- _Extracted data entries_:
---+---
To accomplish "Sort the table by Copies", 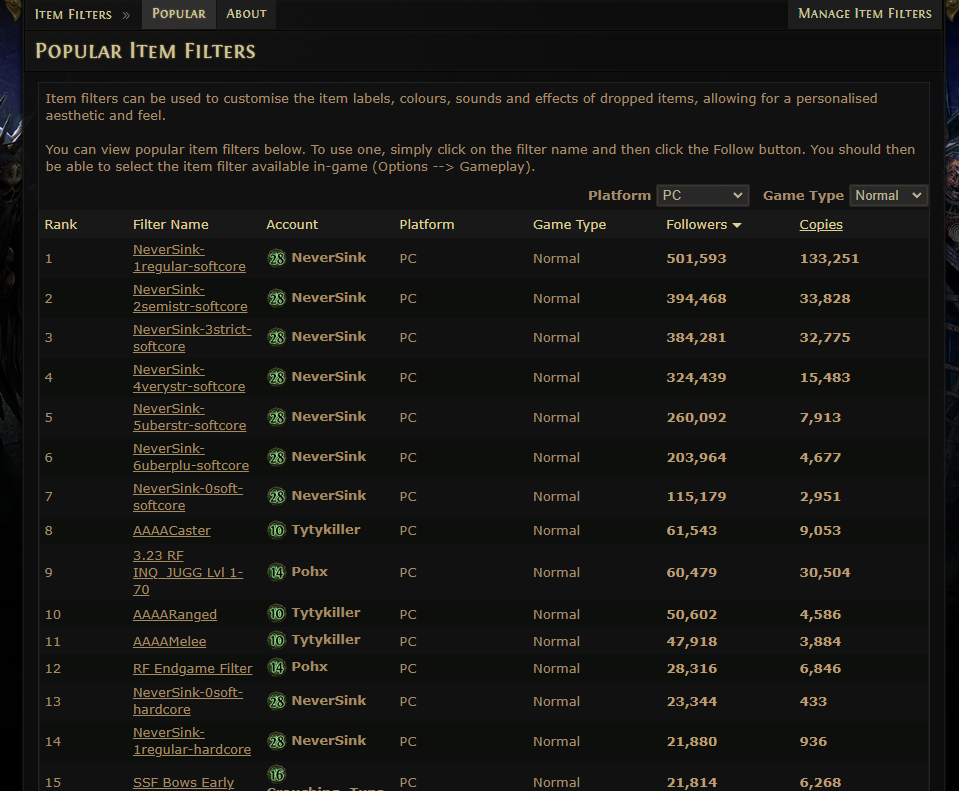I will [x=821, y=225].
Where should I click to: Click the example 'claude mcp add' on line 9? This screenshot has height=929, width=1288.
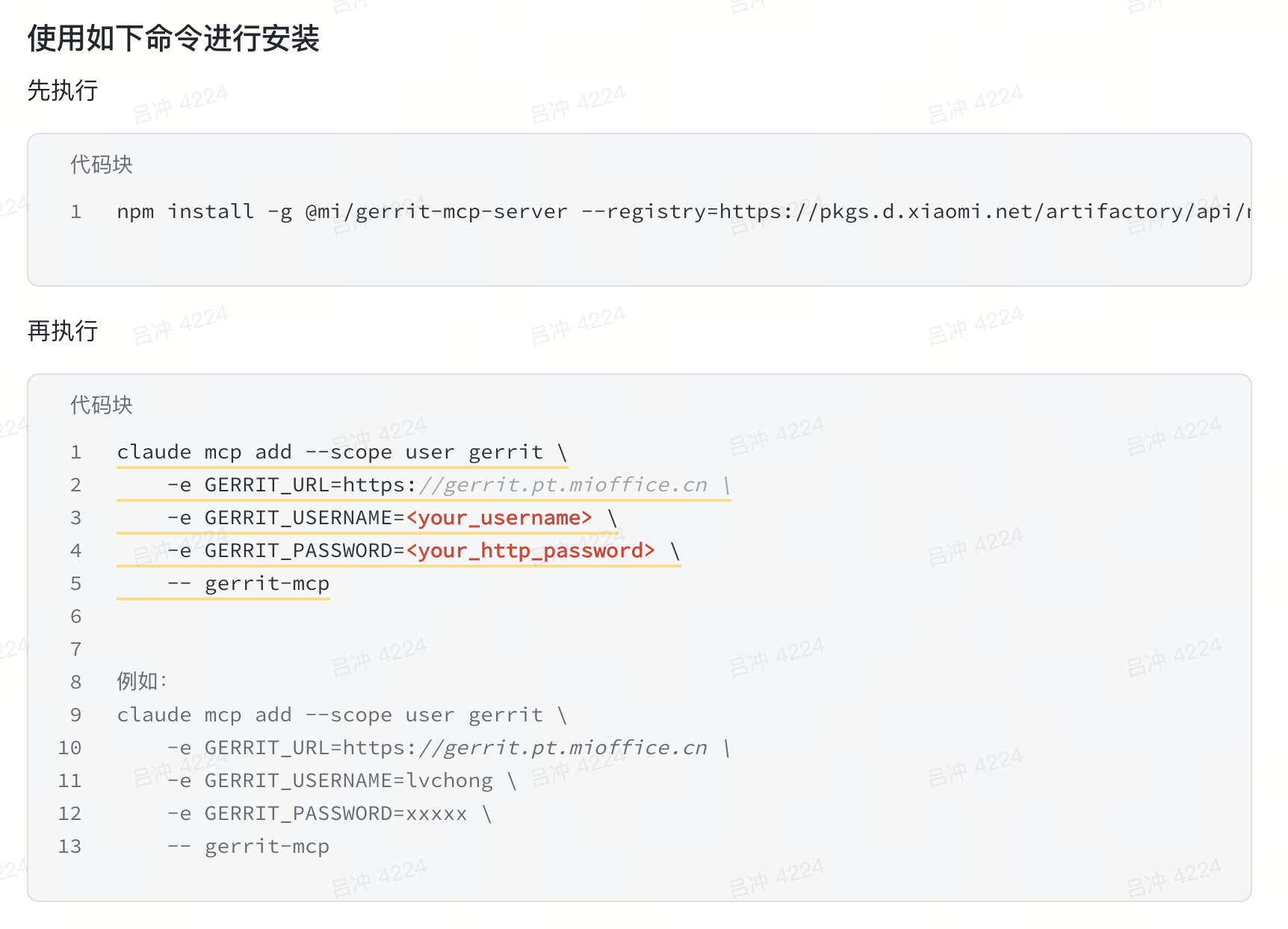342,715
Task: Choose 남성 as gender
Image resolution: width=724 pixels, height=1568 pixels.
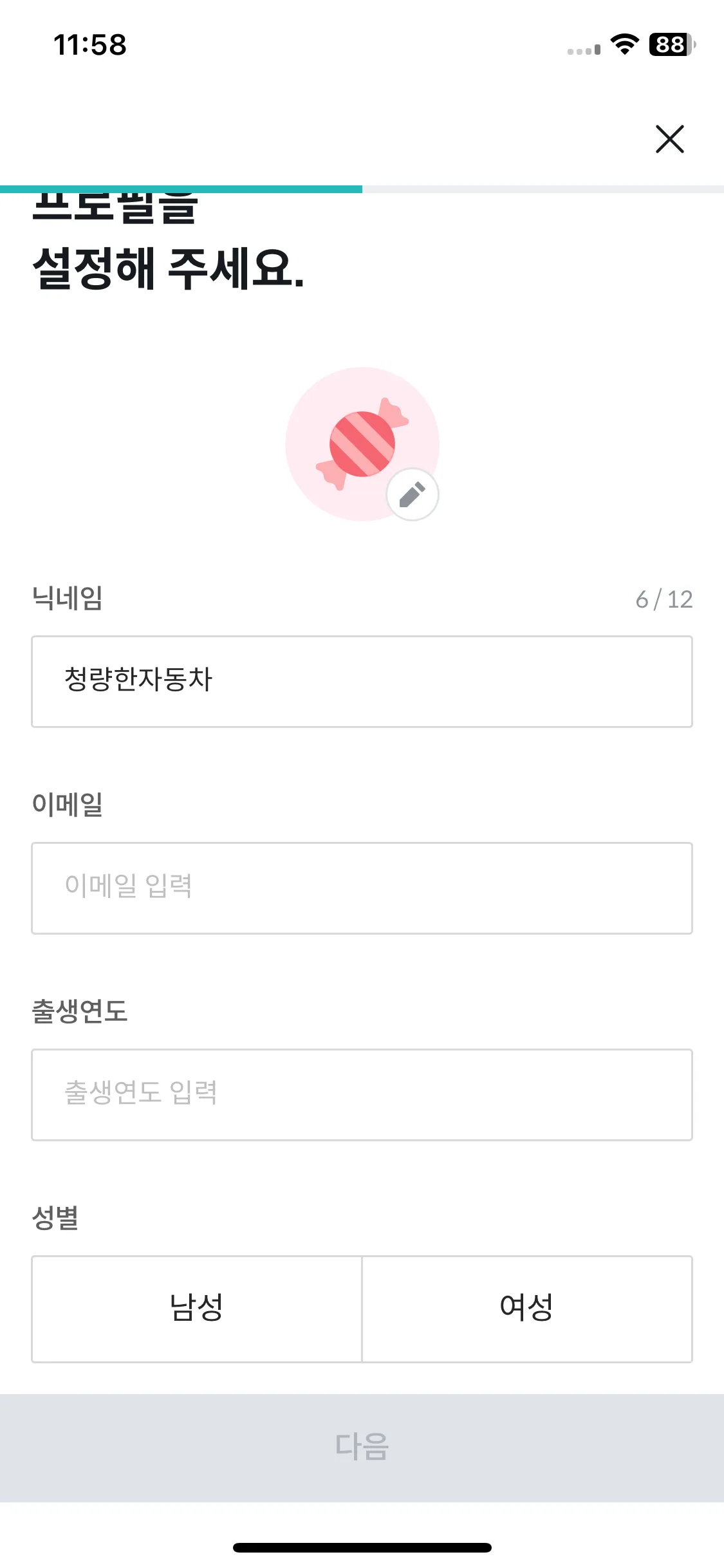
---+---
- _EXERCISE AIM_: Please copy the rows from the line containing "Where should I" through the end of the rows exactly, both ends included, and leave out the pictures.

- _FINAL ANSWER_:
Where should I click to: Click the example 'claude mcp add' on line 9? This screenshot has height=929, width=1288.
342,715
Task: Choose 남성 as gender
Image resolution: width=724 pixels, height=1568 pixels.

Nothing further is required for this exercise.